◆ **Brontekst**
Sella V
- markjan
- 9 jan 2021
- 5 minuten om te lezen
Op 18 maart vloog ik weer naar Israël. Sella en de kinderen logeerden bij haar ouders in Dimona. Zij wilde een paar festivals bezoeken en ik zou dan op de kids passen omdat haar ouders werkten. Ik wilde ook netjes afscheid nemen van mijn schoonouders. Het feit dat de kogel door de kerk was en ik aan mijn nieuwe vrijheid kon gaan werken gaf een beetje tegenwicht aan mijn irritatie dat Sella zich niet hield aan onze afspraken en gedurende de festivals nachtenlang wegbleef en de telefoon niet aannam.
Ik was blij dat ik een week later weer thuis was in St. Pancras. Het gezin bleef achter in Dimona en ik had al besloten ze op te halen voor de geplande terugvlucht van 13 april. Sella had namelijk een paar keer luchtig opgenoemd dat ze Polly en Adam in Israël kon houden als ze kwaad wilde. Omdat onze scheiding ook voor haar inmiddels wel onafwendbaar moest lijken maakte ik me zorgen.

Foto van Shai Pal - Unsplash
Voor mijn voorlopig allerlaatste trip naar Israël had ik een leuk appartement direct aan zee in Tel Aviv geregeld voor mijn gezin plus schoonmoeder Galina. Sella hing nachtenlang met een groep jongeren op het strand terwijl ik met de kinderen en schoonmoeder er het beste van maakte. Galina geneerde zich zo voor haar dochter dat ze eerder terug naar huis ging. Tegenover Sella herhaalde ik mijn vaste voornemen van haar te gaan scheiden en ik had afgesproken met mijn ouders dat ik bij hen zou komen logeren als dat nodig werd. Sella leek er niet mee te zitten en dat bevreemde me. Achteraf bleek dat ze een plannetje had…
’s Avonds 13 april terug op Schiphol, na een lange en stressvolle reisdag, begon -toevallig, haha- de zoveelste ruzie die uitmondde in een paar gevaarlijke acties op de snelweg A9. Ik kon haar maar niet tot bedaren brengen of even laten ophouden met schreeuwen tot we thuis waren. De kinderen achterin huilden en waren bang. Het was ook voor mij een totale nachtmerrie en ik voelde voor het eerst echte haat richting haar.
Toen het even erop leek dat we toch thuis zouden komen begon ze me te meppen - lees uitlokken. Ik weerde haar zo goed mogelijk af terwijl we slingerend over de snelweg reden. “Papa probeert ons allemaal dood te maken!” gilde Sella naar de angstige kinderen achterin en om zichzelf op te peppen voor het onvermijdelijke telefoontje naar de politie. Ze deed gillend en snikkend haar relaas (mishandeling, hij is helemaal gek geworden!!) en gaf onze positie door. Ik wist wat er zou volgen. De machteloze woede ging diep en alleen al voor wat ze mij en de kinderen deze avond flikte blijf ik walgen van haar als mens.

◆ **Verzameld materiaal**

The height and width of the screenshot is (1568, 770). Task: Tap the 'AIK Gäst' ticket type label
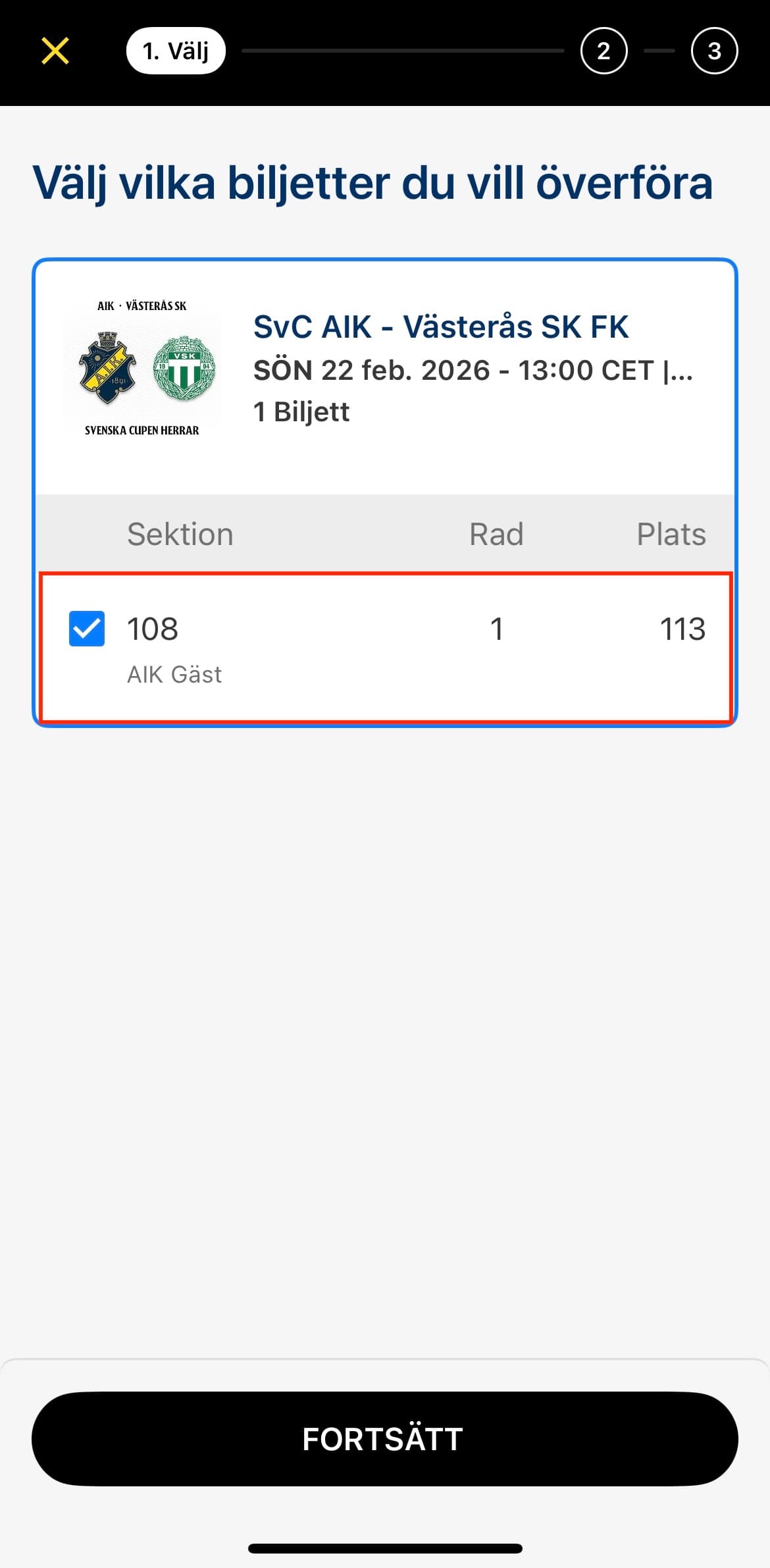tap(174, 675)
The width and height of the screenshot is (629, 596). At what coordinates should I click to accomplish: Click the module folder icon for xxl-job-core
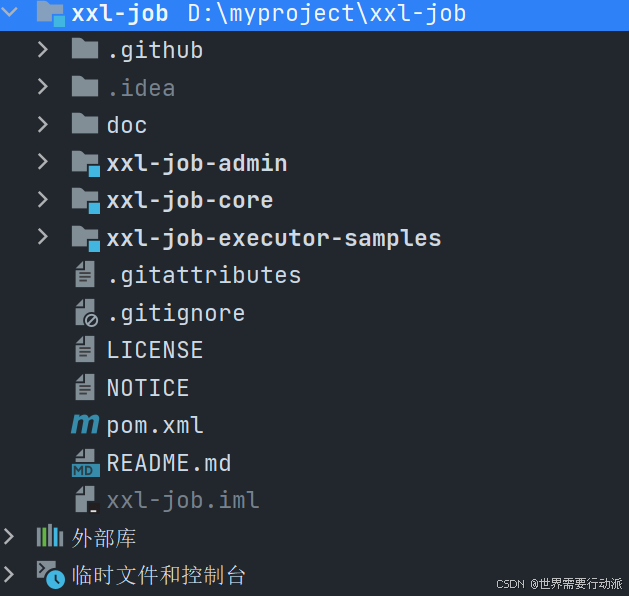click(85, 201)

◆ **Opdracht**
Noem alle personen die bij naam voorkomen in het verhaal over Sella. Tel de kop, de auteursregel en het fotobijschrift niet mee.

◆ **Antwoord**
Sella, Polly, Adam, Galina